No Significant Improvement Observed in Model Training Speed #409

lianghsun · 2024-11-27T09:08:44Z

🐛 Describe the bug

I am training the meta-llama/Llama-3.2-1B model using LLaMA-Factory with the following YAML configuration:

### model
model_name_or_path: meta-llama/Llama-3.2-1B

### method
stage: pt
do_train: true
do_eval: true
finetuning_type: full
deepspeed: /path/to/ds_z3_config.json
use_liger_kernel: true
enable_liger_kernel: true

### dataset
dataset: /path/to/dir/
eval_dataset: /path/to/dir/
template: llama3
cutoff_len: 4000
max_samples: 30000000000
overwrite_cache: true
preprocessing_num_workers: 64
preprocessing_batch_size: 60000
tokenized_path: /path/to/dir/

### output
output_dir: /path/to/dir/
logging_steps: 1
save_steps: 5
plot_loss: true
overwrite_output_dir: true
save_total_limit: 8

### train
per_device_train_batch_size: 94
gradient_accumulation_steps: 32
learning_rate: 5.0e-5
num_train_epochs: 10
lr_scheduler_type: cosine
optim: adamw_torch_fused
warmup_ratio: 0.01
weight_decay: 0.1
bf16: true
ddp_timeout: 1080
ddp_find_unused_parameters: false
max_grad_norm: 1.0
seed: 42
dataloader_num_workers: 64
packing: true
flash_attn: auto

### eval
per_device_eval_batch_size: 4
eval_strategy: steps
eval_steps: 10

However, I have noticed that enabling or disabling liger_kernel does not lead to any noticeable reduction in training time.
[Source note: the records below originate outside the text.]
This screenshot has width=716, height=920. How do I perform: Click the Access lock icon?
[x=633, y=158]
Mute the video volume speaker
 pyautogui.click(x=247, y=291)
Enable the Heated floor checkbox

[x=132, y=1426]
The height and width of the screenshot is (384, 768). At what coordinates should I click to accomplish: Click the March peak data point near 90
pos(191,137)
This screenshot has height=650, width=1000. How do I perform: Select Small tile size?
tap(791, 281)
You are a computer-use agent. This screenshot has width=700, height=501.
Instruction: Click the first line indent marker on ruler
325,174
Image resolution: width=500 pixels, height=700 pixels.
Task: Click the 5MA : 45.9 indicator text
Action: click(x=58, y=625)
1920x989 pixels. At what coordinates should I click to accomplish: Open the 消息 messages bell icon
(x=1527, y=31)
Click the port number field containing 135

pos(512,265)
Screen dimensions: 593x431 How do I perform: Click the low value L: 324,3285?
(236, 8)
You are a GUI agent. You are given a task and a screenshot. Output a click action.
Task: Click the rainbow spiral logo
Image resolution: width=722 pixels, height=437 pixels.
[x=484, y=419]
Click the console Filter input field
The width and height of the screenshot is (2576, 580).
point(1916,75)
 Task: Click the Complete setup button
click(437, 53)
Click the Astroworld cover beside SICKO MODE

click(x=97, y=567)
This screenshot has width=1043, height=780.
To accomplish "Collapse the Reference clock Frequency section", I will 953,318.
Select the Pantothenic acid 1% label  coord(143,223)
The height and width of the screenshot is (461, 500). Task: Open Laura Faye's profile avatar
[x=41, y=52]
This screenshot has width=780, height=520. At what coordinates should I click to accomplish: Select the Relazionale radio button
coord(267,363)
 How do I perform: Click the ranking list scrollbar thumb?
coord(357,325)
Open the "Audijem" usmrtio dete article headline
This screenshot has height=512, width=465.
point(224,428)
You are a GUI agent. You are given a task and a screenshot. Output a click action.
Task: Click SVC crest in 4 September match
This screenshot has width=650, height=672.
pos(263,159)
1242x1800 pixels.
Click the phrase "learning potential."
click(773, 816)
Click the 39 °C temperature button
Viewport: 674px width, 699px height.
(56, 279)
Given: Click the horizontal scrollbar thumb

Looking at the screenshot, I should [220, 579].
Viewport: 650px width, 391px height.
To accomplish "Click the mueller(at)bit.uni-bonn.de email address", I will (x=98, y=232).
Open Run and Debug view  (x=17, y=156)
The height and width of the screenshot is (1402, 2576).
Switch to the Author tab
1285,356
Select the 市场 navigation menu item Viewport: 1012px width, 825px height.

The runtime metrics remain nearly identical in both cases. Are there specific parameter settings in my YAML configuration that might be preventing liger_kernel from functioning optimally? Thanks :(

Reproduce

Use the YAML configuration provided above.
Train the meta-llama/Llama-3.2-1B model with and without liger_kernel.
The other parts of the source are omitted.